A avaliação institucional da AGES orienta-se pelo Sistema Nacional de Avaliação da Educação Superior (Sinaes), instituído pela Lei nº 10.861, de 14 de abril de 2004, que consolida a avaliação como um dos instrumentos para sustentação da qualidade do sistema de educação superior.

Assim, incorpora os processos avaliativos internos, que correspondem à autoavaliação, conduzida pela Comissão Própria de Avaliação da AGES (CPA), e a avaliação externa, composta de ações supervisionadas ou realizadas pelo MEC/Inep, tais como: visita in loco, avaliação dos cursos de graduação e avaliação do aluno, realizada por intermédio do Exame Nacional de Desempenho dos Estudantes (Enade). Todos esses mecanismos são utilizados pela gestão da AGES, visando à melhoria da qualidade e da relevância das atividades de ensino, pesquisa e extensão. A avaliação envolve concepção global e respeito à identidade da AGES, que leva em conta a sua realidade, sua missão e seus objetivos.

Com finalidade construtiva e formativa, a avaliação institucional da AGES envolve a comunidade acadêmica – que engloba os corpos docente, discente e técnico-administrativo -, procurando criar e desenvolver a cultura de avaliação.

Os resultados e as análises das atividades de autoavaliação realizadas pela AGES são incorporados ao planejamento da gestão acadêmico-administrativa, uma vez que a Instituição considera o planejamento e a avaliação instrumentos integrados e fundamentais do processo de gestão.

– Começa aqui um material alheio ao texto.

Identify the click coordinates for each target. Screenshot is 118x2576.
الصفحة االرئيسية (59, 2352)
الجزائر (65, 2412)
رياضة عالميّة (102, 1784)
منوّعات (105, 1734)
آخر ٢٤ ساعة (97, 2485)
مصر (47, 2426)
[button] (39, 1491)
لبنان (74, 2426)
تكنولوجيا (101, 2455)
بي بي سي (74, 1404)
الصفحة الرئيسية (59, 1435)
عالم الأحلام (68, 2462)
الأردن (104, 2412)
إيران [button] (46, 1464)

A Comissão Própria de Avaliação – CPA se responsabilizará pela condução dos processos de avaliação interna da AGES, pela sistematização e prestação das informações solicitadas ao Ministério da Educação (MEC).

Compete à CPA deliberar sobre os critérios, métodos de análises e procedimentos de avaliação na AGES, bem como definir as ações a serem tomadas de acordo com os resultados obtidos nas avaliações.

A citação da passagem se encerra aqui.